For most of my life, I was not a runner. No. That doesn't put it strongly enough. I hated running. HATED it. I remember having to run around the track in P.E. class and feeling as though I was being put through torture. "Run the straights, walk the curve." Those instructions still entailed too much running for my adolescent body. That's not to say I didn't get physical activity. I was on the cheerleading/dance team and we practiced for two hours at least four times per week. We worked it. Trust me. But running? NEVER. No way.
Even when my friends played soccer or track in the off-season and encouraged me to join one of those teams, I wasn't having any of it. Seriously, do you see how much soccer players run? Not for me. And track? That was all running. Again, not my thing. I could jump, dance, lift, and twirl. But run? Nope.

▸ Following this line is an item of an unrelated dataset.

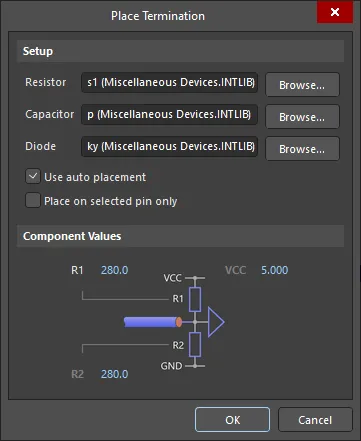
Task: Confirm with the OK button
Action: tap(232, 420)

So when I started running a few years ago, it was a novel thing. I had been attempting to run a bit in the spring, but when a certain bad relationship officially ended, I put my energy into running. Granted, at that time, I was running for a minute, walking for two, then eventually running for one minute and walking for a minute. My running coach? A very good friend and coworker. He was a friend that was willing to watch me break into tears as I attempted to run that last minute and felt I couldn't. He was a friend that encouraged me when I thought I couldn't go any further.

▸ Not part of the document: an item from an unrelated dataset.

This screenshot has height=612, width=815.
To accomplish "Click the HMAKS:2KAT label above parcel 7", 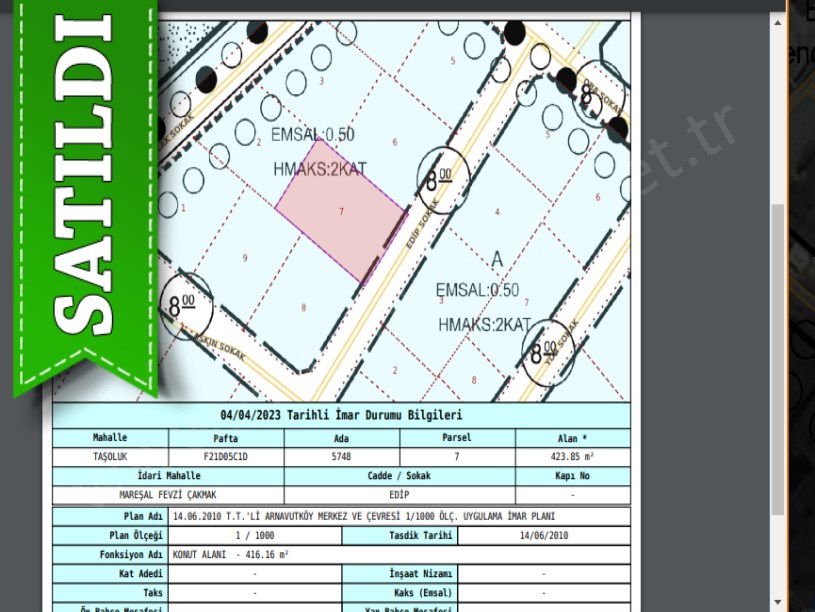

We were gearing up for an annual fundraising race in which our firm participated. I wanted to run it. I needed to run it. I am not sure if I was proving something to myself, or just that I wanted to not be seen as unathletic by my other coworkers (let's face it, I wasn't then, and I'm not really now), but I wanted to run this 5K. So I got a running buddy. I would take the el to his house on lovely Saturdays and Sundays for our "training." Slowly, but surely, we would run together. Eventually, I could run three minutes at a time. I was so proud.
When it came time for the race, I was ready. Granted, I knew I wasn't going to run the entire thing non-stop. But I had my watch set to go on intermittent timing. I was going to do it. My very first 5K.

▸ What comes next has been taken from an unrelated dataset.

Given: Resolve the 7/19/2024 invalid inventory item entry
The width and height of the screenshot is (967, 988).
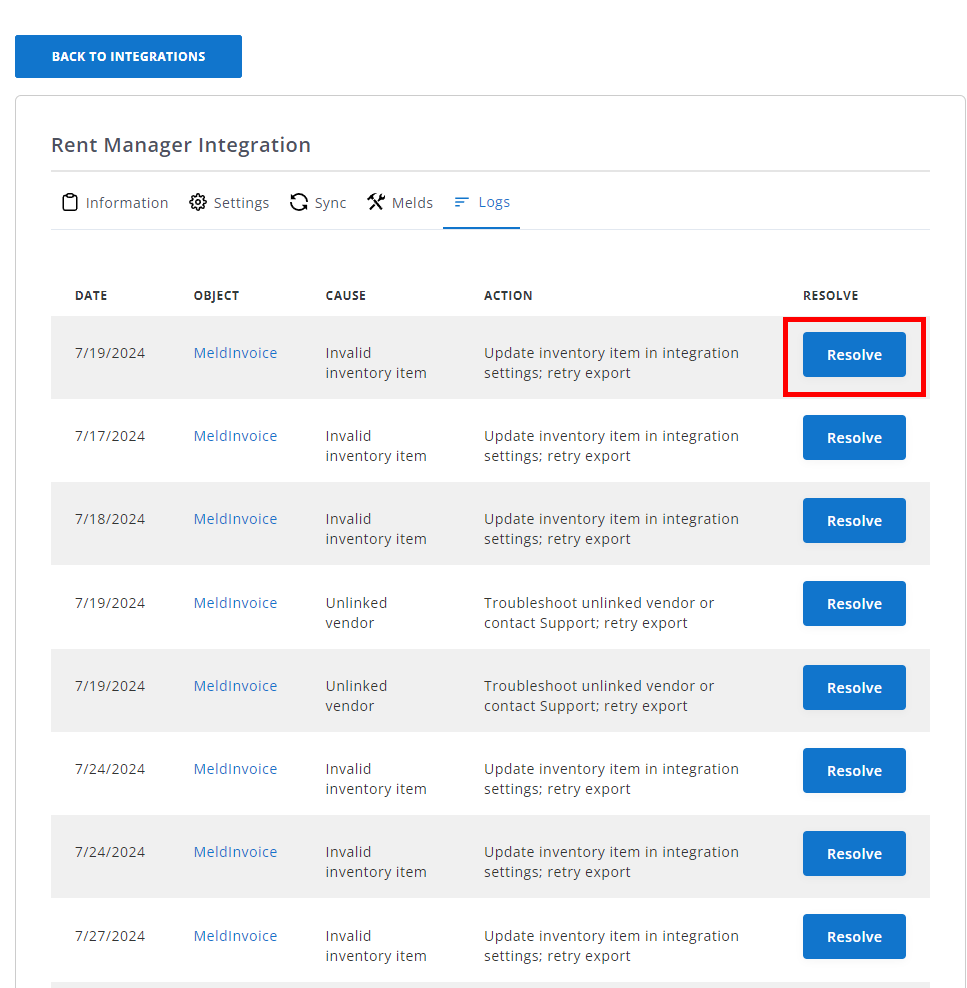Looking at the screenshot, I should (x=854, y=355).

Of course, I was very slow. I ran alone, well, me and my pink running watch and hundreds of other huffing and puffing legal professionals. I ran for SEVEN minutes without stopping at the beginning, then resumed my pattern of running for 3:30, walking for a minute, for the rest of the race. When it came time for the last couple hundred meters, I was feeling victorious. I knew I was almost done. Then I saw him. My coworker jumped back into the course, a big smile on his face. Of course, he'd already finished, but he wanted to be there for me as I finished my very first race. I crossed the finish line with a HUGE smile on my face, feeling as though I had accomplished something rather big. For me, it was an accomplishment. The non-runner just ran a race.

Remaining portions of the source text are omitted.